How Long Is a Cheque Valid For in Canada?
How long a cheque is valid for in Canada may depend on your bank or credit union. This is because financial institutions have discretion in determining whether a cheque is too old to be cashed. That said, most banks in Canada will not accept a cheque if it has been six months since the cheque was issued (and dated).
Why Do I Need to Know How to Write a Cheque?
Why you need to know how to write a cheque is because cheques form an important part of the financial system. In fact, whether you live in Canada, the United Kingdom, or developing countries, cheques are widely used by business, government departments, and even public utilities. So, knowing how to write a cheque correctly is a basic skill that all people should know.
Can I Write a Cheque to Myself in Canada?

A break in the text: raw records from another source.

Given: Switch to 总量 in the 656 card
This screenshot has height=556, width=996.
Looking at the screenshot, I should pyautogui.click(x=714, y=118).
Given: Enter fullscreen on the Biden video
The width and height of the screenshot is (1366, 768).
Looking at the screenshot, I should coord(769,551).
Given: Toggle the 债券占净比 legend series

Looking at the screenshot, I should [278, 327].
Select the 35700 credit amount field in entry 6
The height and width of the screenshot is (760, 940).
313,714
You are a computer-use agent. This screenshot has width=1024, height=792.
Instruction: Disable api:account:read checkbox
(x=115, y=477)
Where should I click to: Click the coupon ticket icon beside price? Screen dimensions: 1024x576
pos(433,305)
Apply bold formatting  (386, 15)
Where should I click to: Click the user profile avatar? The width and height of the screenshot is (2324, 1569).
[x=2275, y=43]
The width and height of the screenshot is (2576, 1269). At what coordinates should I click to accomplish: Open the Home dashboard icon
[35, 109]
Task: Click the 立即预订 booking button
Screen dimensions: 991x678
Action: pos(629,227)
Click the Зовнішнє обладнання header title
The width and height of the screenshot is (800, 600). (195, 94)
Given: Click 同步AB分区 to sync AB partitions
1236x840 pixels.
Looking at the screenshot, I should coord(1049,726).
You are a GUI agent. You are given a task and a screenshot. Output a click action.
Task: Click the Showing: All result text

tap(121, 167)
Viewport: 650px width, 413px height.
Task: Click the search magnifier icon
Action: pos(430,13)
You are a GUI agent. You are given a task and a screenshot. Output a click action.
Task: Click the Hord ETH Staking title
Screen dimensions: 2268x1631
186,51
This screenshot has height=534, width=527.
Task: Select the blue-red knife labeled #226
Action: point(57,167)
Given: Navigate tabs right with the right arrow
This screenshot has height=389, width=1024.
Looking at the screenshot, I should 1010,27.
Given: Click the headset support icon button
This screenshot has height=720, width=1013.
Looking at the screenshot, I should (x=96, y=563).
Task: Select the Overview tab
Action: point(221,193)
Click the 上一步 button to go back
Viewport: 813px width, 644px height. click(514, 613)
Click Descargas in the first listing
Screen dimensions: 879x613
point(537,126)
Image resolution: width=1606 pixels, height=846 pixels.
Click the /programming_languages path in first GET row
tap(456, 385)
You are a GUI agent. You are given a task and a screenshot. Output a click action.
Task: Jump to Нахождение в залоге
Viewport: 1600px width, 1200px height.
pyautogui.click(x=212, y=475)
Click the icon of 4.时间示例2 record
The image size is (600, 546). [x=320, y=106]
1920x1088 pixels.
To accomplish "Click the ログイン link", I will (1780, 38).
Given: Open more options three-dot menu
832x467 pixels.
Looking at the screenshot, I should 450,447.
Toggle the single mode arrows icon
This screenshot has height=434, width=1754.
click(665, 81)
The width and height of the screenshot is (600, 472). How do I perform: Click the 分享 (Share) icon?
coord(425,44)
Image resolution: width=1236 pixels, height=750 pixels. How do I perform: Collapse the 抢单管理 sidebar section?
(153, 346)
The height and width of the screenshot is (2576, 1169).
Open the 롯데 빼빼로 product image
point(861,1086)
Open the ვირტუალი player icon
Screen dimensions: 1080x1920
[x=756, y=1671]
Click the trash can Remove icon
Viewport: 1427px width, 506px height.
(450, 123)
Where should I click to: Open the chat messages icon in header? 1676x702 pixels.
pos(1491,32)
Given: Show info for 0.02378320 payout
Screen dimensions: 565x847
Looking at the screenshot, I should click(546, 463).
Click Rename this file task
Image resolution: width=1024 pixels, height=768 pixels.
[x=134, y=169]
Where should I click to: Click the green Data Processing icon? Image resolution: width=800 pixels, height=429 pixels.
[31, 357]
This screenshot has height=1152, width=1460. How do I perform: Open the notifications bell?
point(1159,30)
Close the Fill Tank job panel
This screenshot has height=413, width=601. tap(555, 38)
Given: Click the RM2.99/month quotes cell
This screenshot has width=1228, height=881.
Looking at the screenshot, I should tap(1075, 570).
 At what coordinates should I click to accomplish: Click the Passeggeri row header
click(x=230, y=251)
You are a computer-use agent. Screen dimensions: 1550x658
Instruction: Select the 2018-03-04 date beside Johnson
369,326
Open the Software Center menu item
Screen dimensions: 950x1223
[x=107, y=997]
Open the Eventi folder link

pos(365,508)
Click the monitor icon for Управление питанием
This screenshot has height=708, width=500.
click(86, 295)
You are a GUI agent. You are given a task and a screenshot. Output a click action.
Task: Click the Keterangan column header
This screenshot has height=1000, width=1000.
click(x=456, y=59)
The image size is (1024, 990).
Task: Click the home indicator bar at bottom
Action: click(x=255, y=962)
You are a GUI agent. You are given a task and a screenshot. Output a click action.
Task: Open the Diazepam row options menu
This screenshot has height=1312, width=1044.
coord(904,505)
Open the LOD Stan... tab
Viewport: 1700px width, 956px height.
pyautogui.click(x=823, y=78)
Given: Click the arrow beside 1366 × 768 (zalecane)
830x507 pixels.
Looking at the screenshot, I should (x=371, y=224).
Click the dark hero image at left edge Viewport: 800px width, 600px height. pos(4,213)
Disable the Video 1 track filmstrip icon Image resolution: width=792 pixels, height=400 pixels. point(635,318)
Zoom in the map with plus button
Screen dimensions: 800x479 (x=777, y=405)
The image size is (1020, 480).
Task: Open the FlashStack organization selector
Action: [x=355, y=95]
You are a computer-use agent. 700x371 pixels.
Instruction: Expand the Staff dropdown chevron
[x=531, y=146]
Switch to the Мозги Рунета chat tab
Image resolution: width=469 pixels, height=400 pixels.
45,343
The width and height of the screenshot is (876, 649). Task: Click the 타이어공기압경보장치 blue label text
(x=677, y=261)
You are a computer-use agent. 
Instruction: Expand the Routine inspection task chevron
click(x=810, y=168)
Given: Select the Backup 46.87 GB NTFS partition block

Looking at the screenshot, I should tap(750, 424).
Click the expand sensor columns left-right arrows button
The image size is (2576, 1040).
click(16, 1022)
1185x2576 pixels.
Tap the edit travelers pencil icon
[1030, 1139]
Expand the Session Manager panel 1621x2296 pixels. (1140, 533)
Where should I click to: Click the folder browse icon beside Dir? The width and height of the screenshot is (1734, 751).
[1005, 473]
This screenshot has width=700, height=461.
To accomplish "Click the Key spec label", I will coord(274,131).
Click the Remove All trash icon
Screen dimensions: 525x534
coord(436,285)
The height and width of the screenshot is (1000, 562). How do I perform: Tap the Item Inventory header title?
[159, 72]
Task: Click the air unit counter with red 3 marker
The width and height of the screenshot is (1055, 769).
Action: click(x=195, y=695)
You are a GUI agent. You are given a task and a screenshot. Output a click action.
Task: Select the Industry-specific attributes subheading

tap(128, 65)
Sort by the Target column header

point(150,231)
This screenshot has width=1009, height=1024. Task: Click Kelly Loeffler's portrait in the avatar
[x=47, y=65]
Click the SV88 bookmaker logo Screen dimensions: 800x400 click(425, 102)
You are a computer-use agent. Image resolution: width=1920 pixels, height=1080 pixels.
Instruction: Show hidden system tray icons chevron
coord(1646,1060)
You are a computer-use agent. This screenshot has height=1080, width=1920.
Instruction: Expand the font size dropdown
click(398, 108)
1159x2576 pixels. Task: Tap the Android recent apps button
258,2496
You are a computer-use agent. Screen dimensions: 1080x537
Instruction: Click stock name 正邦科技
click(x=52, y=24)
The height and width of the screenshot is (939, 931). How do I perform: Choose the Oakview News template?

Yes, you can write a cheque to yourself in Canada. In fact, writing a cheque to yourself is a common practice that allows individuals to withdraw cash from their checking account when they have lost (or do not have) a bank card tied to the account. To write a cheque to yourself, you will complete the cheque normally but instead of placing the name of a third-party as the Payee, you will place your name.
How Do I Write a Cheque With Cents?
To write a cheque with cents in the payment amount, you will first need to include the numeric value of the cheque including the cents, for example, $55.51. Then in the text block for the payment amount, you will write the amount of thousands, hundreds, tens, and ones, followed by the number of cents with a division sign over 100. Continuing with our example of $55.51, this would be written as “Fifty-Five 51/100”.